** LISTED ENTRIES follows **

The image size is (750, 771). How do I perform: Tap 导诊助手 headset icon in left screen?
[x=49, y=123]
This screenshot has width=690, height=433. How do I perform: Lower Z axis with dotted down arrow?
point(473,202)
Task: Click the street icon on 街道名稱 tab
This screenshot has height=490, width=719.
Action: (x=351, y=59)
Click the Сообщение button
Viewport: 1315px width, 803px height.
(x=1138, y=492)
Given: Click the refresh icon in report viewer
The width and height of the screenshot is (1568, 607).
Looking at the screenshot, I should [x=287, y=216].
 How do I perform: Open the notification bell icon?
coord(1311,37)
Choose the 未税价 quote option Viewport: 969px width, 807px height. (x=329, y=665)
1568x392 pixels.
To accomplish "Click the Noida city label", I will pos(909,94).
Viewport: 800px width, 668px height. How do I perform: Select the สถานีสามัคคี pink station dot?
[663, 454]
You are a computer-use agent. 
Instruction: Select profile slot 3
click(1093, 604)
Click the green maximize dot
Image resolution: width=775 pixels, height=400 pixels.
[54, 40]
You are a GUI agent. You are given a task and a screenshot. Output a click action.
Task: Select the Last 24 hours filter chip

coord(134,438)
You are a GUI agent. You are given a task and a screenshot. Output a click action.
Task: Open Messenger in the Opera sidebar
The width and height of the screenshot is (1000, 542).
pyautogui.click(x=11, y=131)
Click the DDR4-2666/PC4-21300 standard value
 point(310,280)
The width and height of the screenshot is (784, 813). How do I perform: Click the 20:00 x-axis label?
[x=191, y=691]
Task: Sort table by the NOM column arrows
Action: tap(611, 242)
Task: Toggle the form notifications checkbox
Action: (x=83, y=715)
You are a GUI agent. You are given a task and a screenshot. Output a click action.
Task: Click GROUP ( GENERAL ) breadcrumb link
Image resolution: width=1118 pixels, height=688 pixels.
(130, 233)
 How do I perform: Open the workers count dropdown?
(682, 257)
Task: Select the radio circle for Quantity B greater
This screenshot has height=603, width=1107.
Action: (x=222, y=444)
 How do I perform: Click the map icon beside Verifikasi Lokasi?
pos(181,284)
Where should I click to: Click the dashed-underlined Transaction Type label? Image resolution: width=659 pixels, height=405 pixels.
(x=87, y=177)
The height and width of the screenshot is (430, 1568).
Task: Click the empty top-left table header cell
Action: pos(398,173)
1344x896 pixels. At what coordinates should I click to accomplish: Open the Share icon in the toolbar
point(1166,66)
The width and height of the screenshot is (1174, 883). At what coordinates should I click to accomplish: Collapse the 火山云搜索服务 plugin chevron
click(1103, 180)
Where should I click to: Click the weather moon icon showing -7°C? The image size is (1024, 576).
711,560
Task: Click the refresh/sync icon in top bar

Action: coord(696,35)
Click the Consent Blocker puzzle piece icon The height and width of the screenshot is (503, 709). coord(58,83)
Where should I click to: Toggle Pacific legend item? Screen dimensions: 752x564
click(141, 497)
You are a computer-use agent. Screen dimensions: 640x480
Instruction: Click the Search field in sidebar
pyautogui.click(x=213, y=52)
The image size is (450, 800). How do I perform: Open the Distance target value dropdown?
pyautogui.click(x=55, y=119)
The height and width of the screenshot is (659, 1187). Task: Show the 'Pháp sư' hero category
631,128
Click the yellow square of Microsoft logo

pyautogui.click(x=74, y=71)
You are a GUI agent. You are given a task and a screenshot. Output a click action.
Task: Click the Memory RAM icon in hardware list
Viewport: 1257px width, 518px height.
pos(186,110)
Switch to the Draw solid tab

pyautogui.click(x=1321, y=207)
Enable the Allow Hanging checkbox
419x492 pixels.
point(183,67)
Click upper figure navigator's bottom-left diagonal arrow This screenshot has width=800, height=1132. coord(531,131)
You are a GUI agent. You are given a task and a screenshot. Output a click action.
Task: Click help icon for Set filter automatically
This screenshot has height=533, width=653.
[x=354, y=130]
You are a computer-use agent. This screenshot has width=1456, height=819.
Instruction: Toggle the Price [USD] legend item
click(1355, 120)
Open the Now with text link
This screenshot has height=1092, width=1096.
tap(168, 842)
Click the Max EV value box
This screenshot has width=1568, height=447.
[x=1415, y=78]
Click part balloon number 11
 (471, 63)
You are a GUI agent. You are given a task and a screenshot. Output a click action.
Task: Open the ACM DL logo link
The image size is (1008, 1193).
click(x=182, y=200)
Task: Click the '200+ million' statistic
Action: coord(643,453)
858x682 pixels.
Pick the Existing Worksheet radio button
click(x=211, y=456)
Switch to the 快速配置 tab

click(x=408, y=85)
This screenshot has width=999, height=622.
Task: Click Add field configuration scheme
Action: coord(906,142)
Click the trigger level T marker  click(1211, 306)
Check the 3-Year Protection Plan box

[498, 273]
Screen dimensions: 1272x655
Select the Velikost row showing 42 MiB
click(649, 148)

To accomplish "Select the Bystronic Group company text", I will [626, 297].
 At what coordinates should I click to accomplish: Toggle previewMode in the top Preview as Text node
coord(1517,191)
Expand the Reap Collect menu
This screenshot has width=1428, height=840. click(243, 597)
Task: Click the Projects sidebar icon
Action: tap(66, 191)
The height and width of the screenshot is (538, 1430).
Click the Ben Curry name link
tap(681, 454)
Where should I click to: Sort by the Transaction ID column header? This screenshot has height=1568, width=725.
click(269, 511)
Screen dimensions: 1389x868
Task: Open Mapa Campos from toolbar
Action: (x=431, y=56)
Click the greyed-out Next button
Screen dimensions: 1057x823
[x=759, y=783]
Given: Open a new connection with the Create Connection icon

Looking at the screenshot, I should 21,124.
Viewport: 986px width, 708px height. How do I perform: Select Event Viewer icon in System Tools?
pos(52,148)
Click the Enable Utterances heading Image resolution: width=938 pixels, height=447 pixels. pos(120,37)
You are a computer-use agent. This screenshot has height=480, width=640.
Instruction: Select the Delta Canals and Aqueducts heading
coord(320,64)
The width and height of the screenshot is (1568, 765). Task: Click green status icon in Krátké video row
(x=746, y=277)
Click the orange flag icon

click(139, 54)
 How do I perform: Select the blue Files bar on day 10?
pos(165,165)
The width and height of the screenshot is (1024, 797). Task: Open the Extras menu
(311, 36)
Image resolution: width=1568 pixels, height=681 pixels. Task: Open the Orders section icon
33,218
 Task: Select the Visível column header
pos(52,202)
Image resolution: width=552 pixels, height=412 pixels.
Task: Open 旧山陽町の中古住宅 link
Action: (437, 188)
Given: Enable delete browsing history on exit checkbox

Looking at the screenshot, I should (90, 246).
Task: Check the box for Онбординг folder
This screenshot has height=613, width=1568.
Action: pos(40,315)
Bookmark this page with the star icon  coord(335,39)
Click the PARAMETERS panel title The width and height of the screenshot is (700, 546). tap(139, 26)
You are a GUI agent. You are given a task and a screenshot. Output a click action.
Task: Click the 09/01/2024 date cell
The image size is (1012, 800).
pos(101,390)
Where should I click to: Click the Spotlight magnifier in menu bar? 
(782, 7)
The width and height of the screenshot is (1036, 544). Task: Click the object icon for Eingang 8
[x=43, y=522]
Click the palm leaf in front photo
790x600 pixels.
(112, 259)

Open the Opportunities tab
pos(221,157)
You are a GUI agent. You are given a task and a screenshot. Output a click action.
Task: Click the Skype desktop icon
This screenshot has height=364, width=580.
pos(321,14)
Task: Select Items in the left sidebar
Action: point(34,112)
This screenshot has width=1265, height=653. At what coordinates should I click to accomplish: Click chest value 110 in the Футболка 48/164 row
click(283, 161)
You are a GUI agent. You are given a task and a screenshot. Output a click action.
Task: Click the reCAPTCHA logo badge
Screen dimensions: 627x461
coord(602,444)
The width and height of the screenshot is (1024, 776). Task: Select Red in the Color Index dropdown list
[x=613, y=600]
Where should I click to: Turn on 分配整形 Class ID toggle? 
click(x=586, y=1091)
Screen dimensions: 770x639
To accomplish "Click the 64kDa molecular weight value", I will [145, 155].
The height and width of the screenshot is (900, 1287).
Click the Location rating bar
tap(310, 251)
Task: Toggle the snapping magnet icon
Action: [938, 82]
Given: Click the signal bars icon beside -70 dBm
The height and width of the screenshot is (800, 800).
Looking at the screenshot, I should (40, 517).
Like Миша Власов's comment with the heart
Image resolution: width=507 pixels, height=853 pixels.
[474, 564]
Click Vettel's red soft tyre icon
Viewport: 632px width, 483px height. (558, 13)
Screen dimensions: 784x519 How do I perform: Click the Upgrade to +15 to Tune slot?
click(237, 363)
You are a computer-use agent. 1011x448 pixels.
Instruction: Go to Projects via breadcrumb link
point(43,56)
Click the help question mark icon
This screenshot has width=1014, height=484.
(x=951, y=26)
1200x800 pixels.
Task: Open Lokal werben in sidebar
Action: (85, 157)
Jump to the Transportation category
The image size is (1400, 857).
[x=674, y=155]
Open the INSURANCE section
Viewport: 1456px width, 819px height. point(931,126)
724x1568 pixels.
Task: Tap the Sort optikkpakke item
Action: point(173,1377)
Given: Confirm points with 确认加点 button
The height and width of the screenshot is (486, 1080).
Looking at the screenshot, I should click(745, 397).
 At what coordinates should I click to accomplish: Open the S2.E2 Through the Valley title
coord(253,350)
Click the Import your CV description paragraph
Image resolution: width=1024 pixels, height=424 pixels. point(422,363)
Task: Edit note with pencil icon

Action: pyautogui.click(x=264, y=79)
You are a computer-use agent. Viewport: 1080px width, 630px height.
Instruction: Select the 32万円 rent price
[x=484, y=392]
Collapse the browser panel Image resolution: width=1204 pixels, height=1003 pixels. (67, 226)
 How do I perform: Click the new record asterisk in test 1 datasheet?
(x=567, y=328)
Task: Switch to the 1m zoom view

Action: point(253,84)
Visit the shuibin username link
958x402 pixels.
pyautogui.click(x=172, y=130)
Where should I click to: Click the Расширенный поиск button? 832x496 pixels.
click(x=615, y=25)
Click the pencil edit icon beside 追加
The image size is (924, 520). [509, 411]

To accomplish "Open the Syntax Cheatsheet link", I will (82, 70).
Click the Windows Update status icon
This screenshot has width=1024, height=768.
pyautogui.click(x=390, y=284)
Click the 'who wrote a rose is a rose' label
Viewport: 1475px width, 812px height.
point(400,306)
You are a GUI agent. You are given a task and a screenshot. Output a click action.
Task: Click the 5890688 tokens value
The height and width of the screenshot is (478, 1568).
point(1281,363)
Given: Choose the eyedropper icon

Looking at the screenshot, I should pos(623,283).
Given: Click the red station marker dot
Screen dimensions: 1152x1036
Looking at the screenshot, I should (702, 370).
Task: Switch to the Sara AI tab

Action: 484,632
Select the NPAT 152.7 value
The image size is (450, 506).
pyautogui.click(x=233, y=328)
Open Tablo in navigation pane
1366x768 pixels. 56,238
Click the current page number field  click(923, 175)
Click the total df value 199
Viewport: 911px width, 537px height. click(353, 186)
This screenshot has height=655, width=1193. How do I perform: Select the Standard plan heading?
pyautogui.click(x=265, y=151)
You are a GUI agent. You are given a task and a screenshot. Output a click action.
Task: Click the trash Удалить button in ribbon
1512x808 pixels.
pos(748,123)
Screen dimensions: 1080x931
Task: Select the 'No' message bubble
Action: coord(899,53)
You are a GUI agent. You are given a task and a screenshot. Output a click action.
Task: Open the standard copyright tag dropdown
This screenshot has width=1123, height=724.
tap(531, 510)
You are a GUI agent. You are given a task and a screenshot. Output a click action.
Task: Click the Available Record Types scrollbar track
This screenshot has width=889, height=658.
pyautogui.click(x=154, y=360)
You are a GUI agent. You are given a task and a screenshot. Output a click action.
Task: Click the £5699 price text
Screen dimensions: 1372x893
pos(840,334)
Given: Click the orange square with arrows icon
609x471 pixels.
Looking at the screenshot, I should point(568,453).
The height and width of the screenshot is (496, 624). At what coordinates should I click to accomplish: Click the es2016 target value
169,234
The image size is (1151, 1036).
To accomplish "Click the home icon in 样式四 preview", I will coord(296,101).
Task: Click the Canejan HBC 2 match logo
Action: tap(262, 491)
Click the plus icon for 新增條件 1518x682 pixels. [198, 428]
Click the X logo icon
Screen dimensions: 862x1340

** End of LISTED ENTRIES **

In the entries above, restate word for word the lines between the one holding "Image resolution: width=507" and the one holding "Given: Confirm points with 确认加点 button", inclusive, and nothing besides.

THE COMPLETED TASK:
Image resolution: width=507 pixels, height=853 pixels.
[474, 564]
Click Vettel's red soft tyre icon
Viewport: 632px width, 483px height. (558, 13)
Screen dimensions: 784x519 How do I perform: Click the Upgrade to +15 to Tune slot?
click(237, 363)
You are a computer-use agent. 1011x448 pixels.
Instruction: Go to Projects via breadcrumb link
point(43,56)
Click the help question mark icon
This screenshot has width=1014, height=484.
(x=951, y=26)
1200x800 pixels.
Task: Open Lokal werben in sidebar
Action: (85, 157)
Jump to the Transportation category
The image size is (1400, 857).
[x=674, y=155]
Open the INSURANCE section
Viewport: 1456px width, 819px height. point(931,126)
724x1568 pixels.
Task: Tap the Sort optikkpakke item
Action: point(173,1377)
Given: Confirm points with 确认加点 button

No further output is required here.